The grounding of Adam Air this week is just the latest example of turbulence in Indonesia's dynamic but erratic air transport industry.

Expanding since its launch in 2003 to a fleet of 21 Boeing 737s, Adam Air - named after founder Adam Suherman - was one of a rash of low-fare carriers that took to the air after Indonesia deregulated its domestic market in 2000. One of the best known is Lion Air, which has commitments to buy 178 737-900ERs and is planning joint venture airlines in Australia, Thailand and other Asian countries.

Traffic growth since deregulation has been phenomenal. According to Statistics Indonesia, a government department, by 2005 domestic passenger numbers had risen to nearly 19 million, up from 6.5 million in 2000.

Adam Air and Garuda W450 

Picture: Luthfi Muhamad Hasya

There has been a downside to this boom, with questions over safety standards and the financial health of the new starts as well as flag carrier Garuda Indonesia.

In his annual safety review for Flight International in January, operations/safety editor David Learmount wrote: "Indonesia's safety performance, consistently in the lower league for 25 years, was particularly bad in 2007." This included the fatal crash of an Adam Air 737 at the start of 2007, while Garuda also suffered the fatal crash of a 737 in March that year.

An incident on 10 March this year, where an Adam Air 737 skidded off the runway at Batam, was the beginning of a series of events in the past two weeks that ended with the carrier being grounded.

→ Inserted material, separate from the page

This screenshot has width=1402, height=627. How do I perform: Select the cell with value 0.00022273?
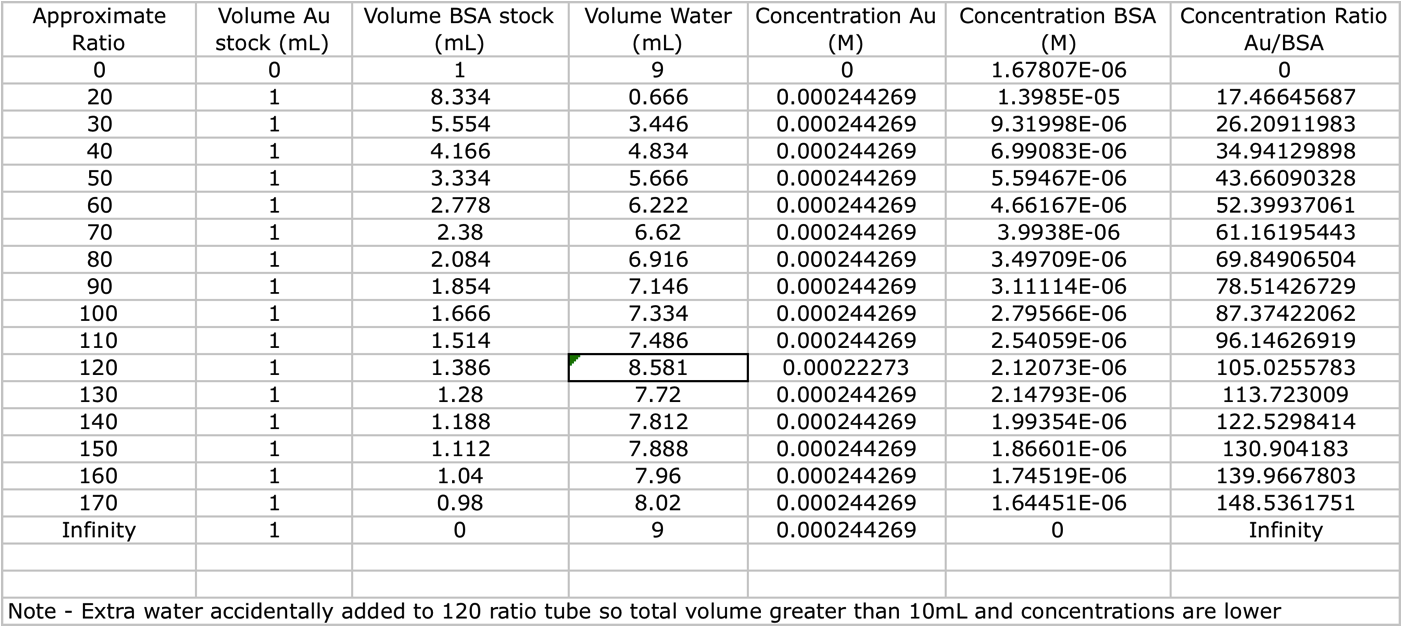pos(846,367)
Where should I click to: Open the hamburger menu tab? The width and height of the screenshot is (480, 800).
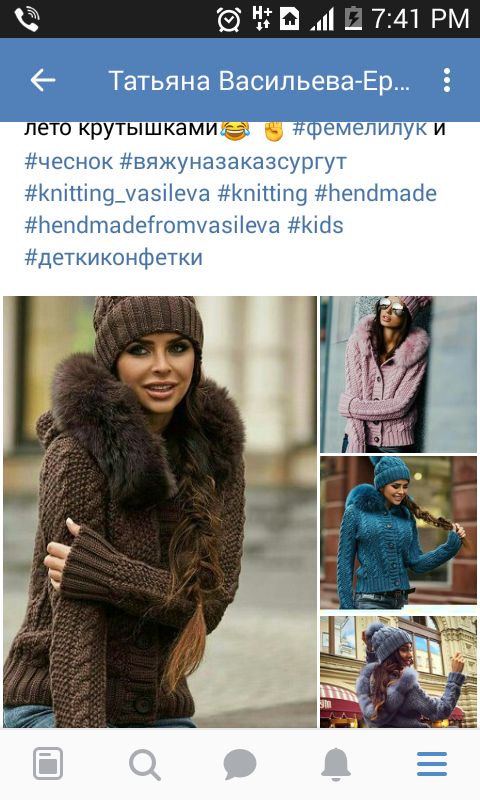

Indonesia's transport ministry says it grounded the airline because of shortcomings in its operational, training and maintenance procedures.

Talking to Air Transport Intelligence after the grounding was announced, Adam Suherman said: "I am quite grateful for the order to ground the airline as it is probably for the best. Because of the financial troubles the morale of the staff has been very bad and that could be a problem for safety."

The Indonesian authorities have been striving in recent times to improve the country's safety oversight. In June last year it suspended the operating certificates of nine carriers after warning it was taking a serious look at safety standards.

In March 2007 it created a formula for ranking the country's airlines into three bands according to their safety performance. At that time, Adam Air was reportedly placed in the third, and least safe, band.

In an editorial in March 2007, Flight International called for Indonesia to take more urgent action over safety: "There is no country in which domestic aviation is more important to its success as a society and as an economy. If the Adam Air and Garuda accidents finally jolt the government into action, the 124 people killed in the two incidents will not have died in vain."

Since that time, European air safety authorities in June banned all Indonesian carriers (as well as many others) from operating to the European Union as part of a revision to its air transport blacklist.

On the positive side, earlier this year the Australian government agreed to provide nearly A$24 million ($22 million) over three years to help train Indonesian airworthiness inspectors, help improve air traffic management services and provide advice in accident investigations. In February, ICAO Council president Roberto Gonzalez met senior Indonesian transport officials to discuss the country's efforts to improve air safety.

Financial information for Indonesia's airlines is sketchy at best in a country where there are frequent newcomers and equally frequent failures. However, troubled Garuda, which has struggled for years under a heavy debt burden, says its performance is improving. It reported its first profit in four years earlier this year as cost-cutting drives paid off and traffic rose.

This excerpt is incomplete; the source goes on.